**Exercise directions**
Within the material below, locate the line with "Image resolution: width=838, height=2576." and the line with "Hondenrassen A tot H (288, 1890)", then return those two lines and all lines between them, exactly as written.

**Records to use**
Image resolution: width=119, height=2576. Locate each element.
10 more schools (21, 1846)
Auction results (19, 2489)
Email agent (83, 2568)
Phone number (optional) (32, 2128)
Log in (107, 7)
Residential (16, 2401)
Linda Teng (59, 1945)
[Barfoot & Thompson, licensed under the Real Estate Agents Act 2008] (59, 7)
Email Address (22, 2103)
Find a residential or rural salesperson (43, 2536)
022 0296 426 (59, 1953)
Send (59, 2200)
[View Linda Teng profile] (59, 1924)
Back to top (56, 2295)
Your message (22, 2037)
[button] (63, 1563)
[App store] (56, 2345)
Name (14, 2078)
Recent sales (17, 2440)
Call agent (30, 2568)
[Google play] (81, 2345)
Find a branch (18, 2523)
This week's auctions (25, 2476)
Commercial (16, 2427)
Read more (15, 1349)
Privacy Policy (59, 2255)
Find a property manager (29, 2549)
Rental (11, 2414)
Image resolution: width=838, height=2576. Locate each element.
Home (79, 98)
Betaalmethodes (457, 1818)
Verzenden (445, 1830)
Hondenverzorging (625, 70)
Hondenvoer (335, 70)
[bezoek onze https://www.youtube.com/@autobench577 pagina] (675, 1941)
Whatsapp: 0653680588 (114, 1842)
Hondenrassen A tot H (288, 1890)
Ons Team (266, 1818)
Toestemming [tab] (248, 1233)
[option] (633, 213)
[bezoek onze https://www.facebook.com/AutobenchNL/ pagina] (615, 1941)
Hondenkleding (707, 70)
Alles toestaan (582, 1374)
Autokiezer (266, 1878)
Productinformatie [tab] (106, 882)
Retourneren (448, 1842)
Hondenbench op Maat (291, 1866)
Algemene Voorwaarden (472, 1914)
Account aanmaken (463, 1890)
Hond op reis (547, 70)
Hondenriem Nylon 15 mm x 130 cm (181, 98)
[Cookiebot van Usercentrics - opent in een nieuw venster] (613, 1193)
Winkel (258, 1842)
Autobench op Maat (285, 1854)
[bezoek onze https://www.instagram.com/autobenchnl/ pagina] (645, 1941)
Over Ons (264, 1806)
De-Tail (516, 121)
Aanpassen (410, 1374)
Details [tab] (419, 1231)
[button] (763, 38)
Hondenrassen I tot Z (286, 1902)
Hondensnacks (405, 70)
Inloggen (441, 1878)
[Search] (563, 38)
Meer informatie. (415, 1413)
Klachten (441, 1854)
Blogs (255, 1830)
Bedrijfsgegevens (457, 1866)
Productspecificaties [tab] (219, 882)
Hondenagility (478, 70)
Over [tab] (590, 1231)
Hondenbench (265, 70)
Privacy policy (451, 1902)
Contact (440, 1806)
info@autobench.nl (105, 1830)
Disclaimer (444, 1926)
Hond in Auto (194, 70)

**Written solution**
Image resolution: width=838, height=2576. Locate each element.
Home (79, 98)
Betaalmethodes (457, 1818)
Verzenden (445, 1830)
Hondenverzorging (625, 70)
Hondenvoer (335, 70)
[bezoek onze https://www.youtube.com/@autobench577 pagina] (675, 1941)
Whatsapp: 0653680588 (114, 1842)
Hondenrassen A tot H (288, 1890)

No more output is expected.